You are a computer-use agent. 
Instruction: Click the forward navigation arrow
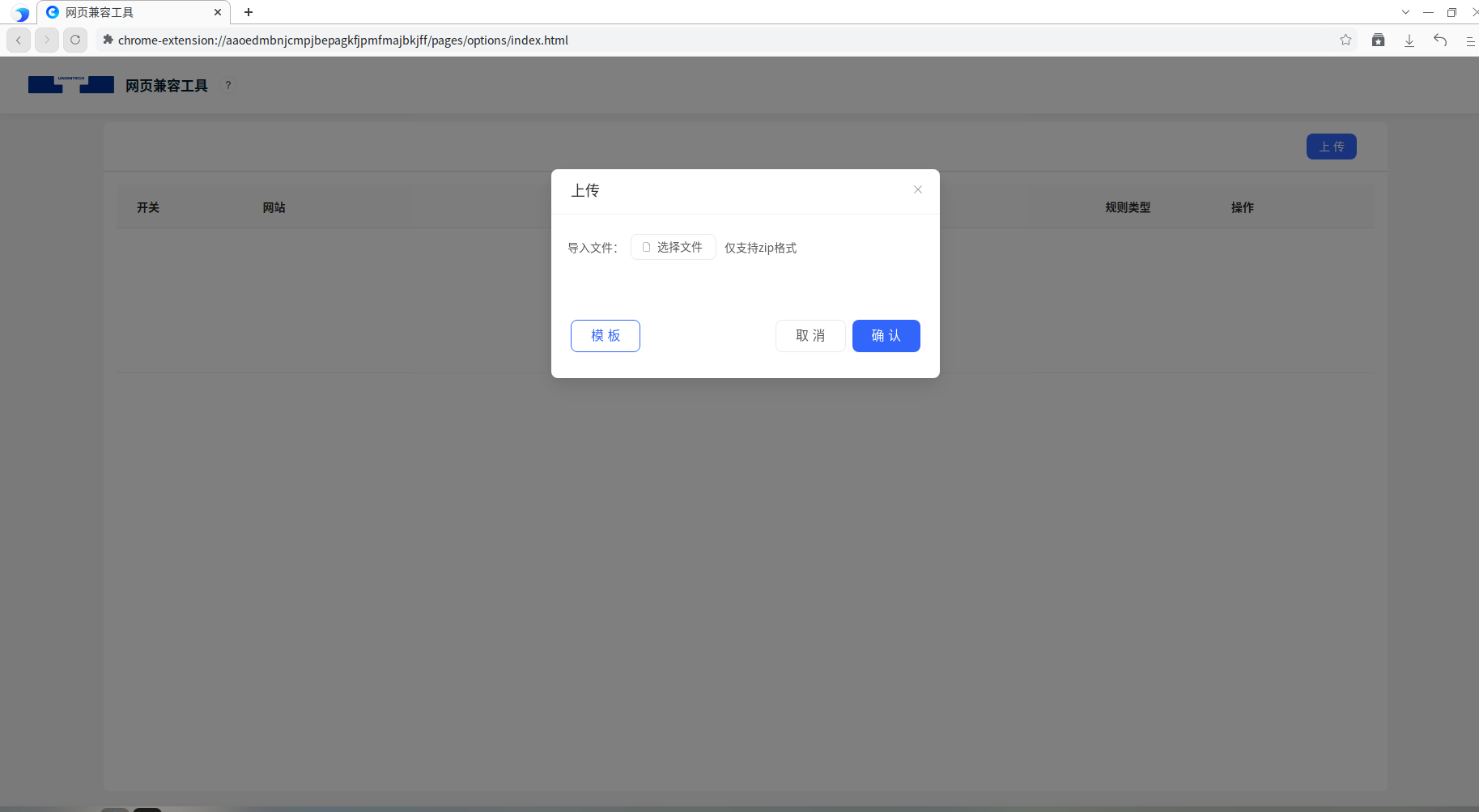tap(47, 40)
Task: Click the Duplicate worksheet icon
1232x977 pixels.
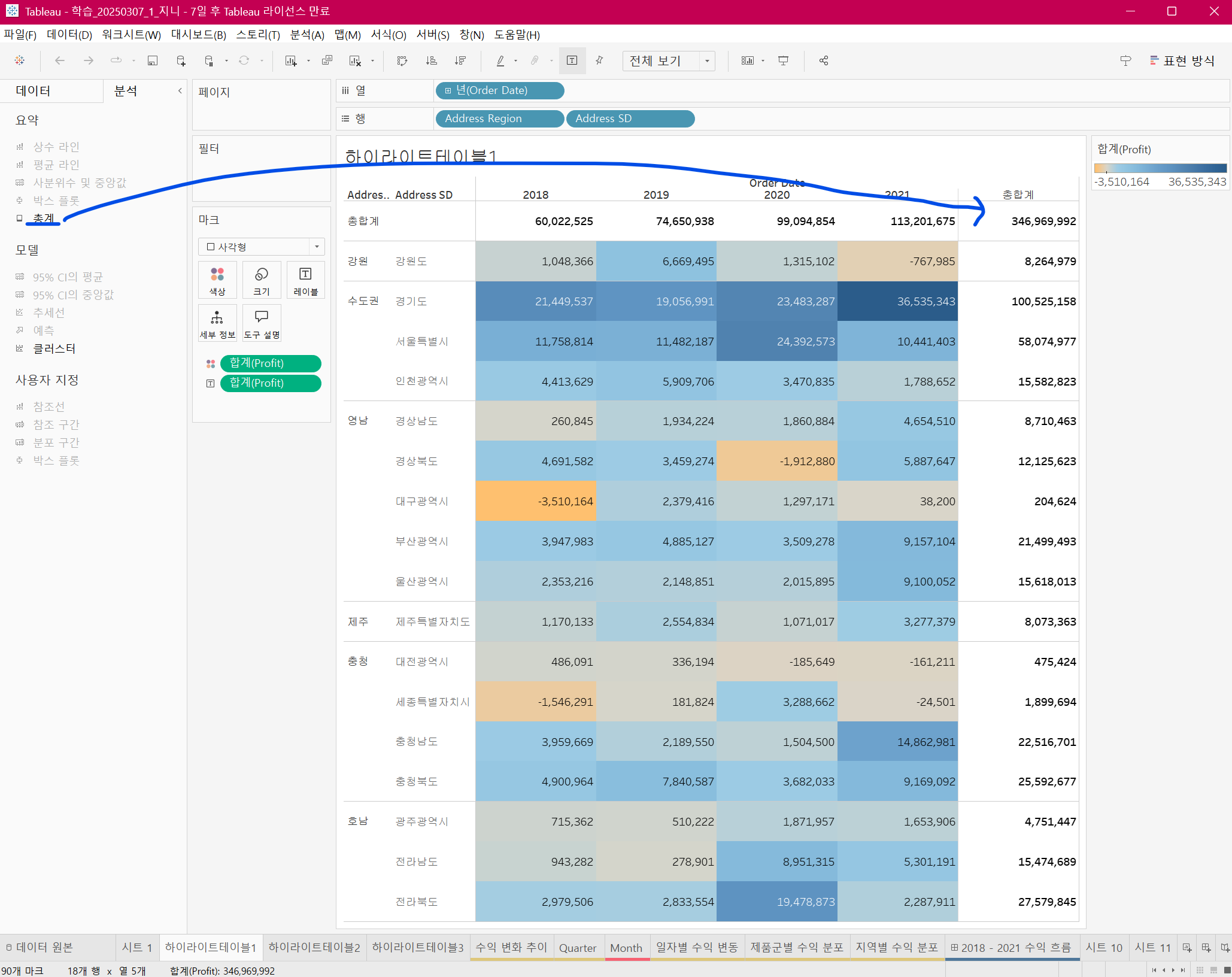Action: pos(327,60)
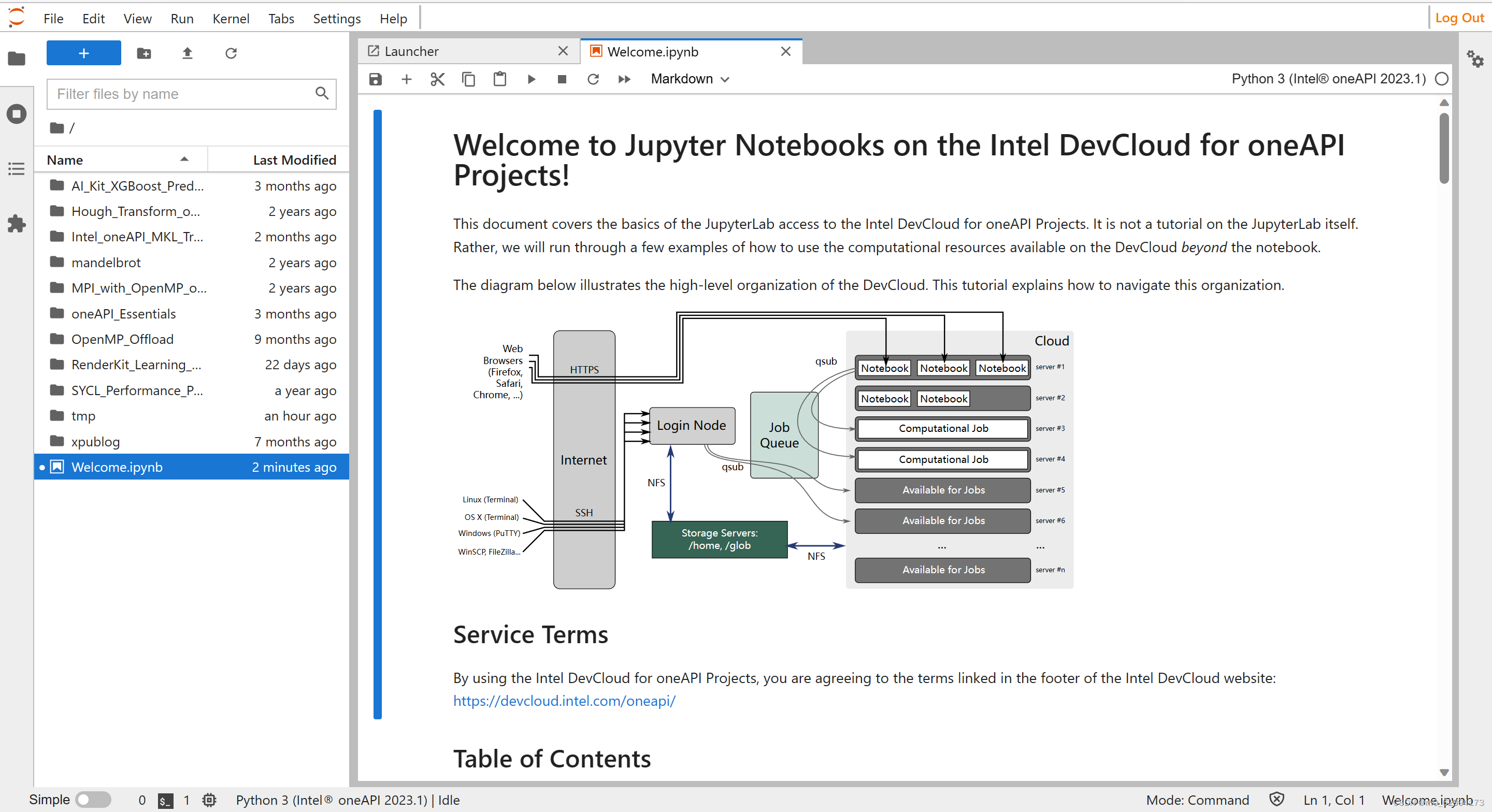Open the property inspector gears icon

point(1474,59)
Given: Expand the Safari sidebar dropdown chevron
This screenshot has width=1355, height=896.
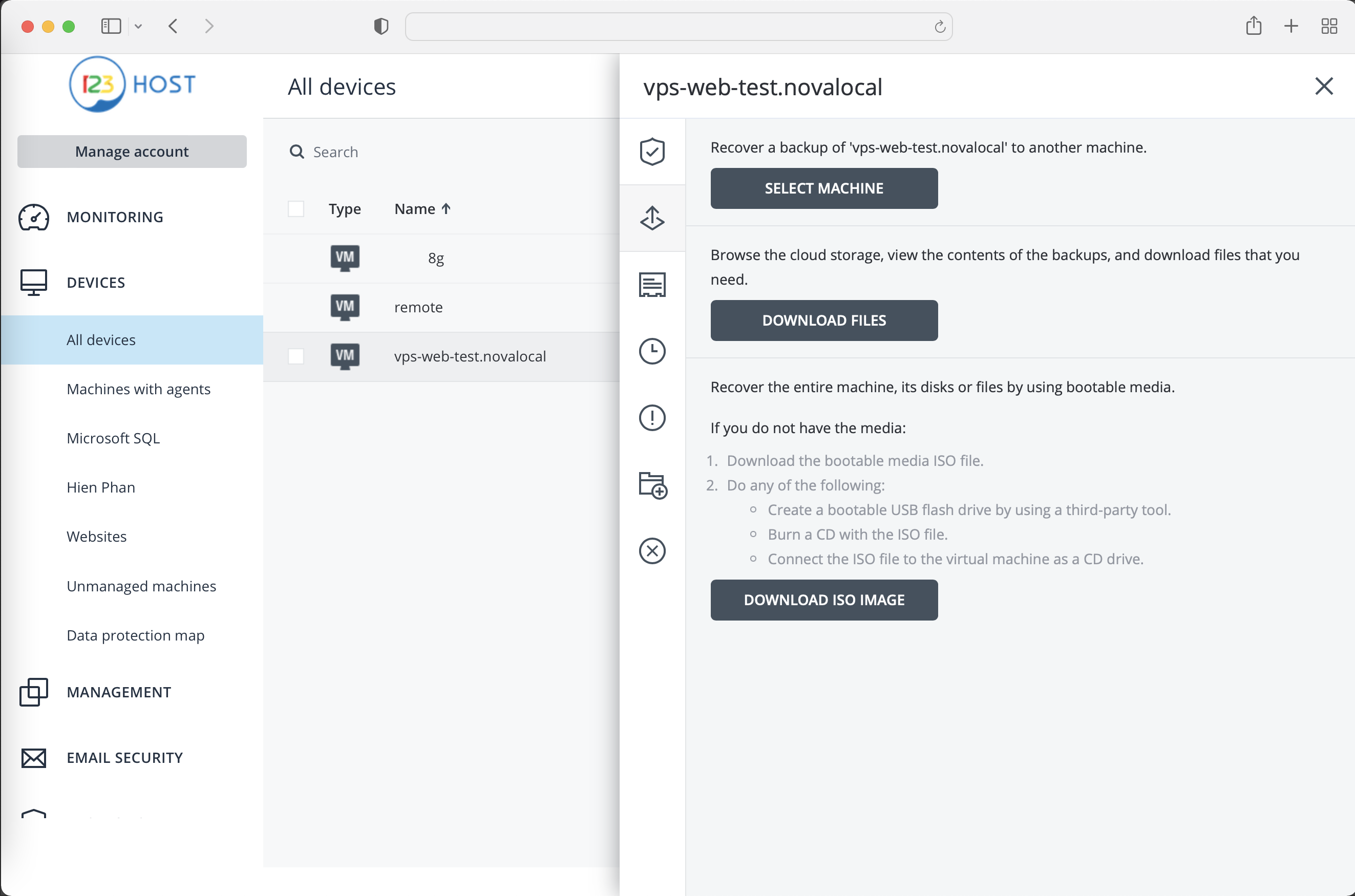Looking at the screenshot, I should coord(138,26).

==============================

• _What you should do_: Every line from the one containing "1232x977 pixels." through the last line of the data, both included, is to be repeated exactly; the pictures are to be left out.

• _Solution to this problem_:
1232x977 pixels.
Action: pos(327,60)
Open the property inspector gears icon

point(1474,59)
Given: Expand the Safari sidebar dropdown chevron
This screenshot has width=1355, height=896.
Looking at the screenshot, I should coord(138,26).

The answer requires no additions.